# Thread: uniform convergence

1. ## uniform convergence

Let $f_n= n \chi_{[\frac{1}{n},\frac{2}{n}]} \,$ on $\mathbb{R}$ for all $n \in \mathbb{N}$ and $f=0$ on $\mathbb{R}.$
Show that ther does not exist a set of measure zero ,on the complement of which $(f_n)$ is uniformly convergent.

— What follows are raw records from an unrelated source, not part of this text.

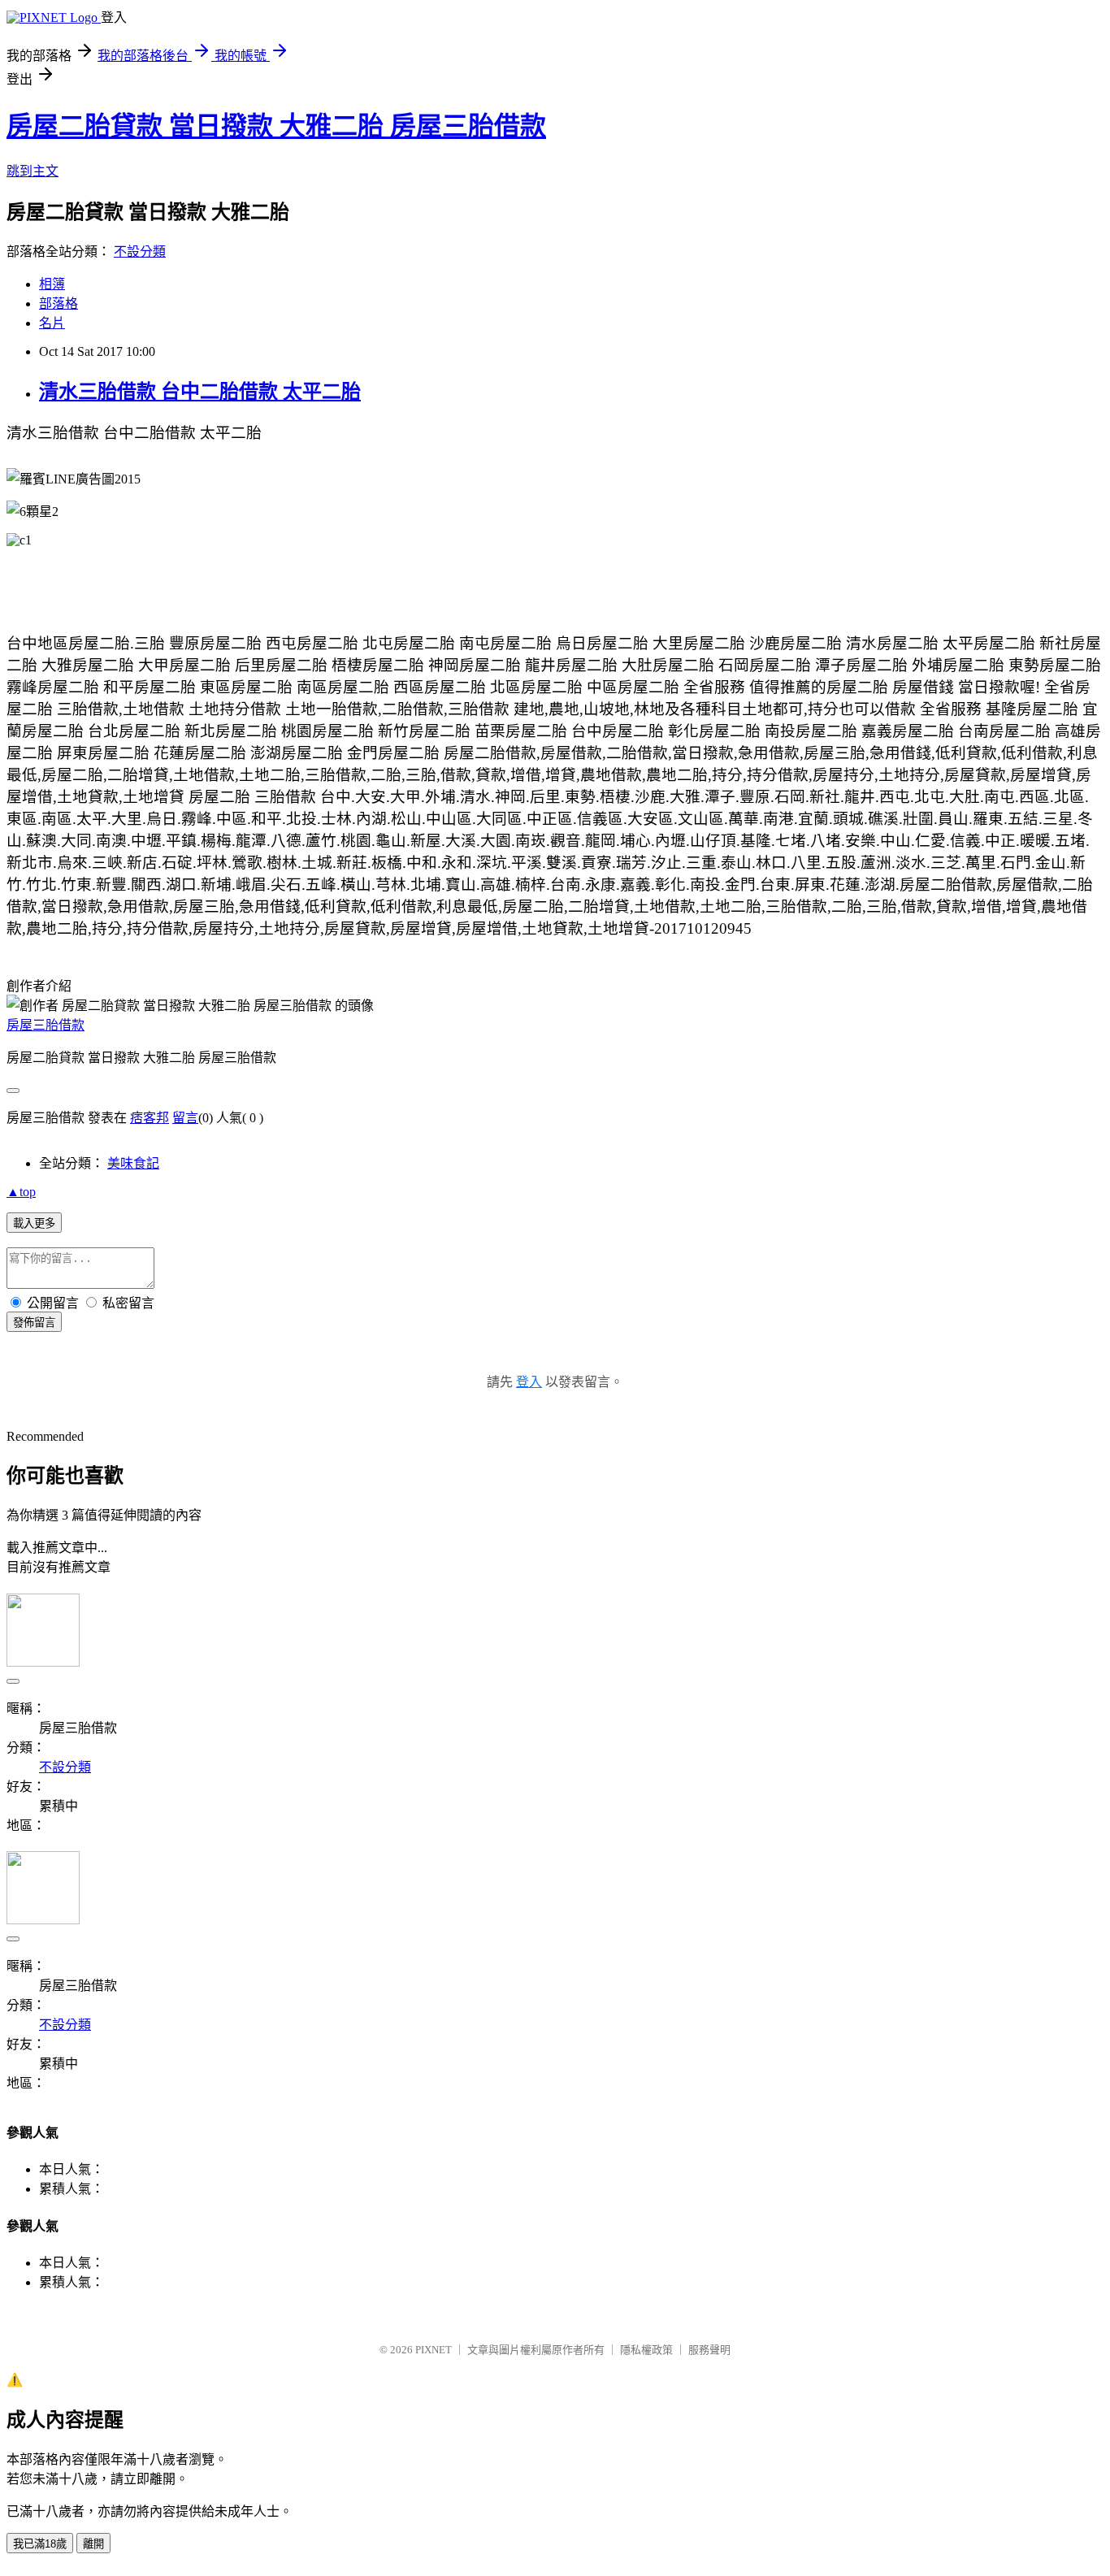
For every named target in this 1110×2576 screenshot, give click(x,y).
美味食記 (133, 1163)
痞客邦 (149, 1118)
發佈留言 (34, 1322)
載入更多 (34, 1223)
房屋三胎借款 (46, 1025)
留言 (185, 1118)
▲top (21, 1192)
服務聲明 (709, 2350)
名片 (52, 323)
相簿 (52, 284)
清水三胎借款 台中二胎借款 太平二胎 (200, 391)
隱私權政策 (646, 2350)
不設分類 (140, 251)
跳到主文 (33, 171)
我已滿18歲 (40, 2544)
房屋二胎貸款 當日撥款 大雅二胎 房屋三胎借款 (276, 126)
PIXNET (433, 2350)
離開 (93, 2544)
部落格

2. Originally Posted by problem
Let $f_n= n \chi_{[\frac{1}{n},\frac{2}{n}]} \,$ on $\mathbb{R}$ for all $n \in \mathbb{N}$ and $f=0$ on $\mathbb{R}.$
Show that ther does not exist a set of measure zero ,on the complement of which $(f_n)$ is uniformly convergent.
Your functions $f_n$ are converging pointwise to the zero function. If you had some set $E$ as above, then you'd need, for any $\varepsilon>0$, that there exists some $N_\varepsilon$ so that $|f_n|<\varepsilon$ on $E$ for all $n>N_\varepsilon$. But if $E$ has measure zero, then the complement contains points arbitrarily near zero, i.e. points $x$ such that $x\in[\frac1n,\frac2n]$ for $n$ as large as you like, which contradicts uniform convergence.